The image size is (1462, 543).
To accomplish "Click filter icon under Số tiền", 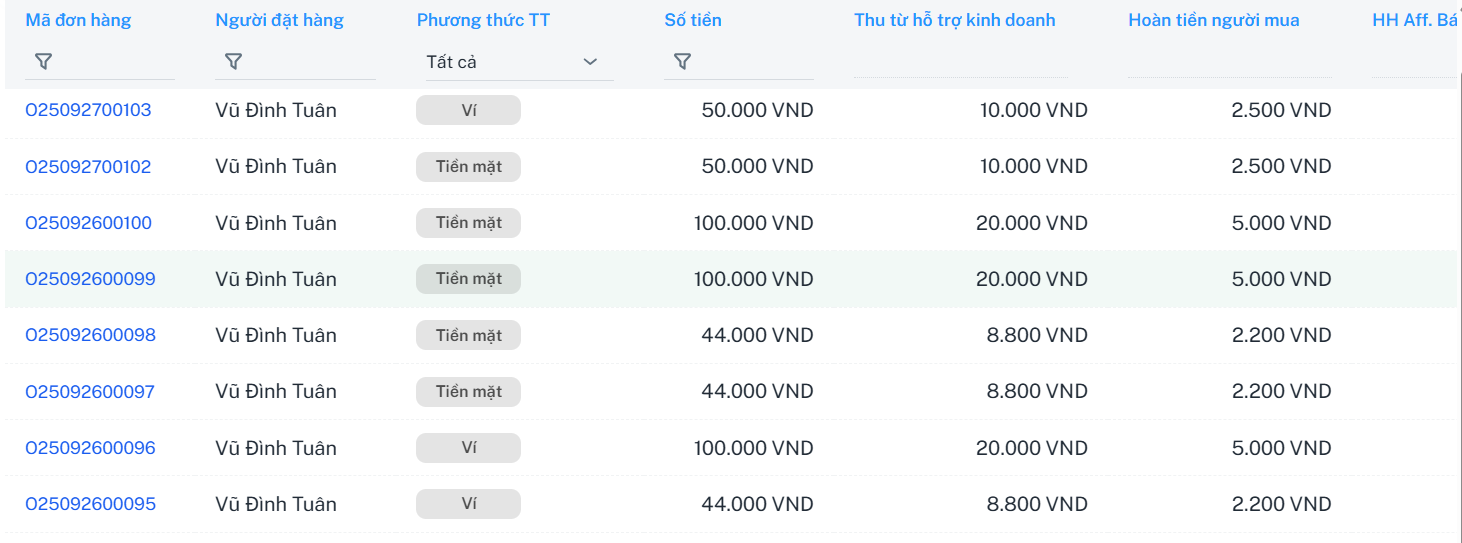I will point(682,62).
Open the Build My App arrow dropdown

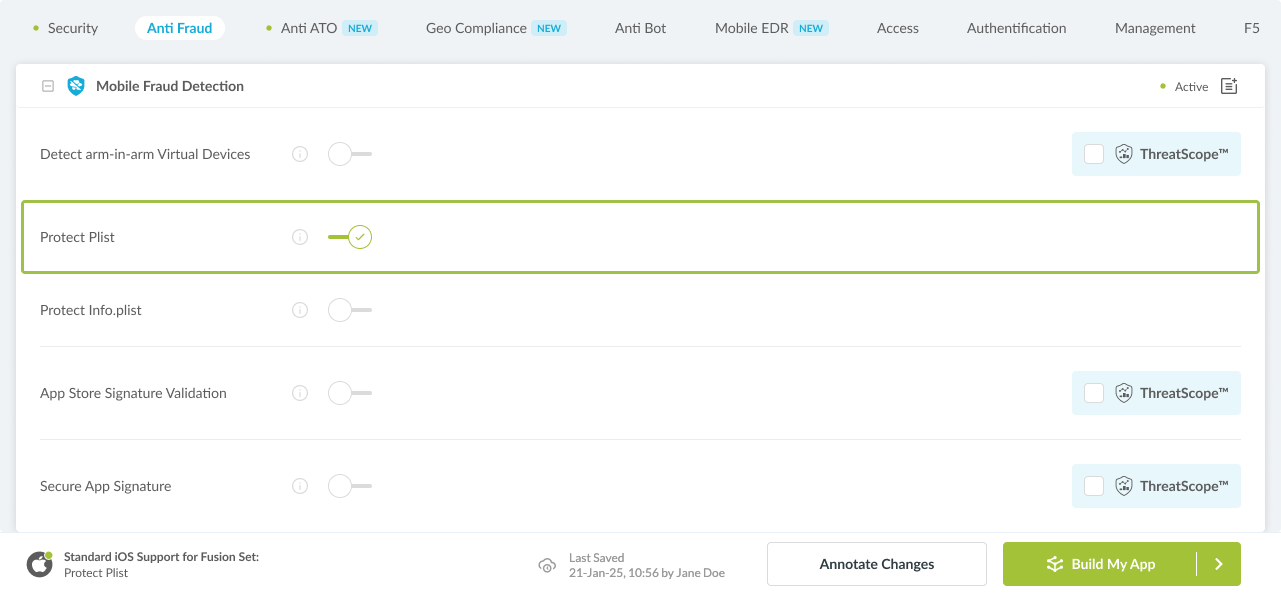[x=1218, y=564]
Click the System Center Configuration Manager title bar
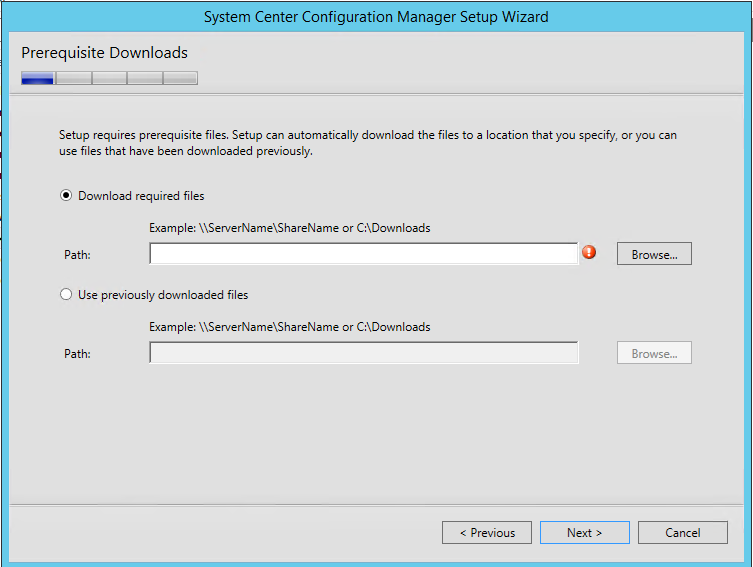The image size is (753, 567). [376, 17]
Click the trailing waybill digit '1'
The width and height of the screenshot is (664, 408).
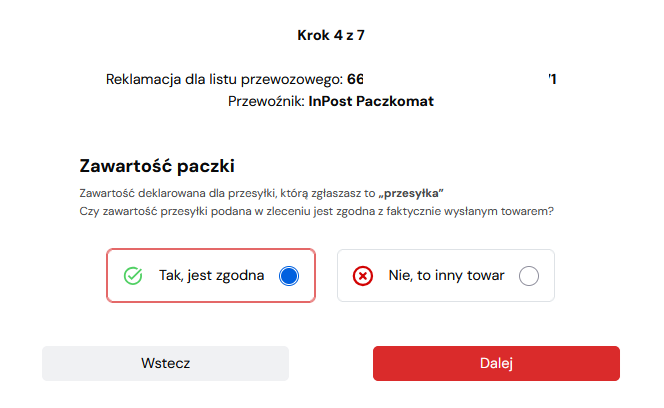pyautogui.click(x=552, y=79)
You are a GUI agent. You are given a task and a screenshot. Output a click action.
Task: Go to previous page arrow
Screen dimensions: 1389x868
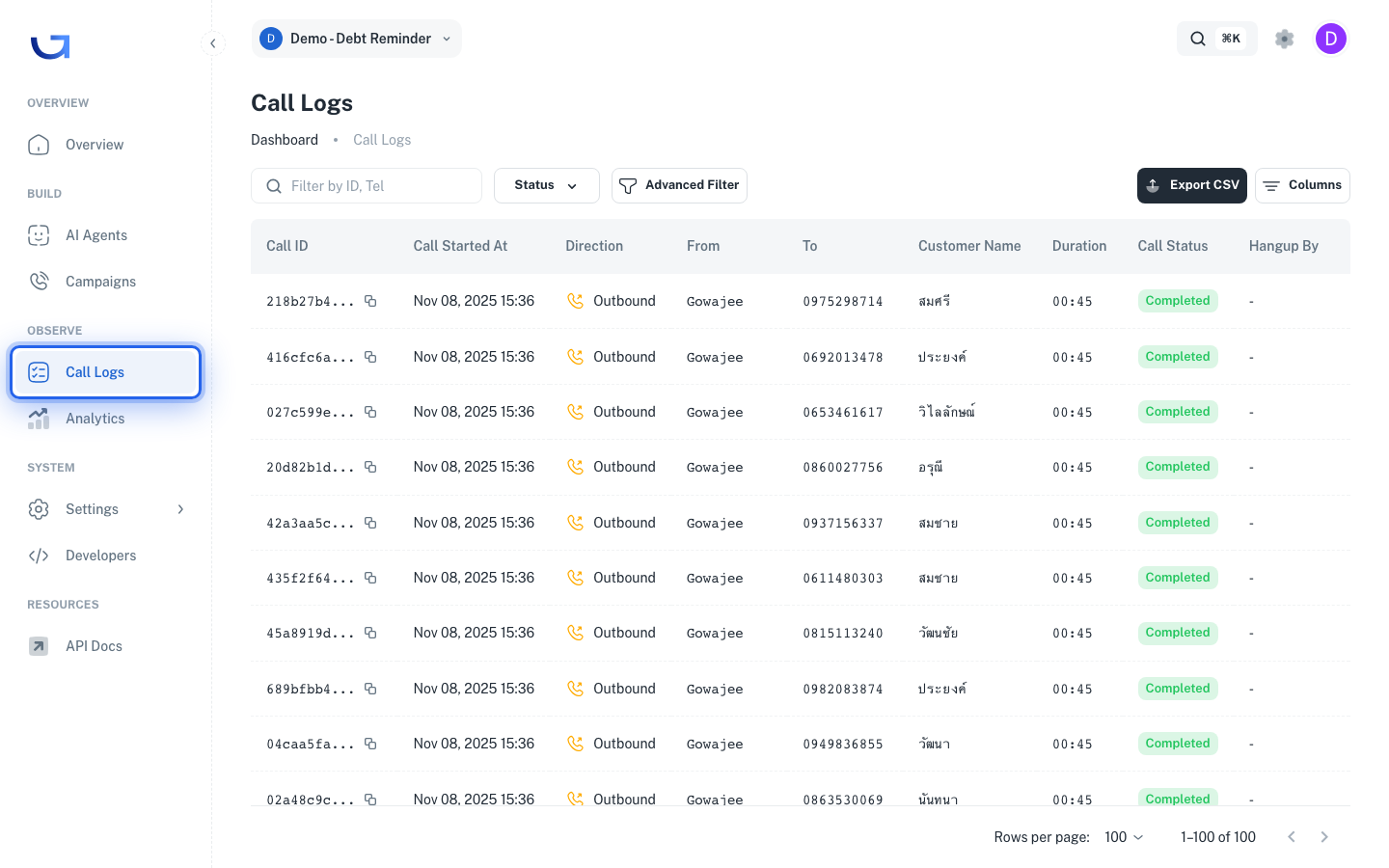1292,837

________________________

* **EXERCISE AIM**: From the line containing "Click the System" through the last line of the data above, write out every line word for word, and nothing else. Do not include the pictures.

* **COMPLETED EXERCISE**:
Click the System Center Configuration Manager title bar
The image size is (753, 567). [376, 17]
Click the trailing waybill digit '1'
The width and height of the screenshot is (664, 408).
pyautogui.click(x=552, y=79)
You are a GUI agent. You are given a task and a screenshot. Output a click action.
Task: Go to previous page arrow
Screen dimensions: 1389x868
1292,837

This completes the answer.